Ive got 6 chapters, heres #1.
Miiiight be kinda long.

Chapter 1: Breakfast

The ceiling tiles were far too expensive to waste on a prisoner. He thought this for the thousandth time this day. All of this was far too expensive to waste on a ruffian like himself.

Especially when he would give his right eye to be rid of it all.

The price of being born into royalty from the belly of a bar-wench was more horrible than most people could understand. Chaos put his palm over his face, covering his eyes so he wouldn’t have to see those wretched tiles.
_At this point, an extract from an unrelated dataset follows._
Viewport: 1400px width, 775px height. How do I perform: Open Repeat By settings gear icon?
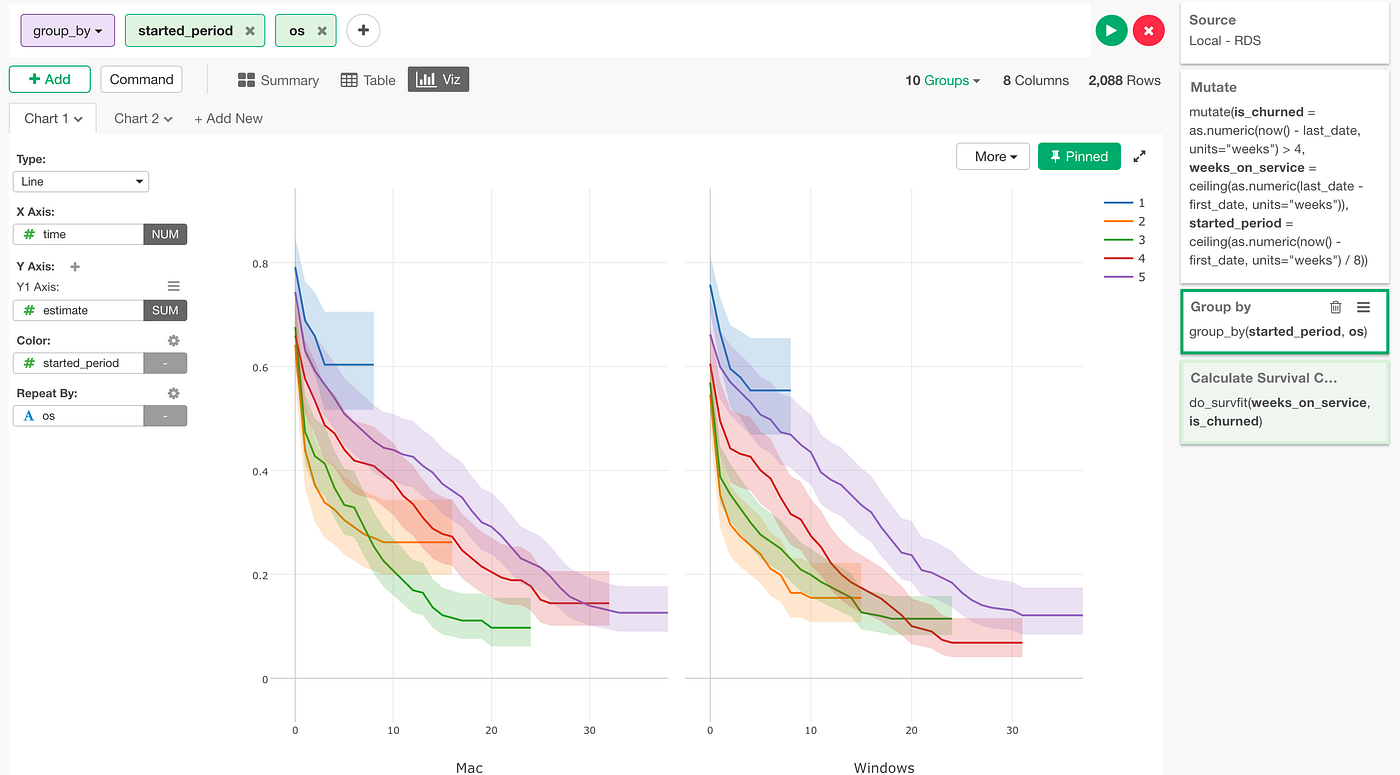pos(172,393)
His real name was not Chaos, of course. His real name was Saven. Saven D’vine, the secret and hidden bastard son of Taven D’vine. But he would never acknowledge a name given to him by someone who considered him nothing more than property to be ashamed of.

He had given himself the name, and spoke it to no one. No one would think it proper for a noble to have such a name, even if that noble was never meant to see the light of day outside of the castle. Yet it was the only name that resembled his ever turbulent soul. He was no Saven.

The youth, mid-way through his seventeenth year had night-black hair and a handsome face. His dark brown, nearly black eyes were thoughtful and brooding under dark brows. He was fantastically muscled for his age, lean hard muscles curved and shaped his arms. He was as tall and broad as anyone he had met in the castle.

He wore a heavy metal chain around his neck, inexpensive metal because he despised expensive objects. His clothes were loose fitting, black and worn. No member of his family could wear black in public. It was some incredibly vain whim of his father’s, no doubt. But that did not mean he couldn’t wear it here. It was one of many small rebellions.

Three knocks sounded in slow succession against the other side of his door. He removed his arm from his face and cast his eyes lazily in its direction. “What?” He didn’t care who it was, that was all they would get from him.

“Breakfast!” Came a gratingly cheerful voice.

Chaos groaned. “Fine. it’s opened because no one would ever think to assassinate someone who could only hurt Taven’s reputation.”

The door creaked just enough for a red haired boy to slip in. His eyes shone a strangely bright orange-brown. He was older then Chaos by only a year, but his extraordinary talent with food had made him the personal chef of the D’vine family. He was much smaller than the dark-haired swordsman he was serving. “That’s entirely false. That simply narrows the list of dangers to people on our side.”

Chaos scowled. “Borju, An assassin has not even been talked of in Koral since my grandfather was killed.” He said. It had been far before his time, when Taven was his age, but he had heard all the talking of the darker side of the Divine Knight.

When Taven’s father had been killed, the assassin had been slain during his capture. Despite that, Taven had ordered for him to be tortured until he screamed blood and murder. It went on for days. Taven hadn’t been appeased until they’d built a device to force hot steam through the assassin’s air ways, forming a faux-scream that could be heard castle wide. It had sounded like nothing remotely human.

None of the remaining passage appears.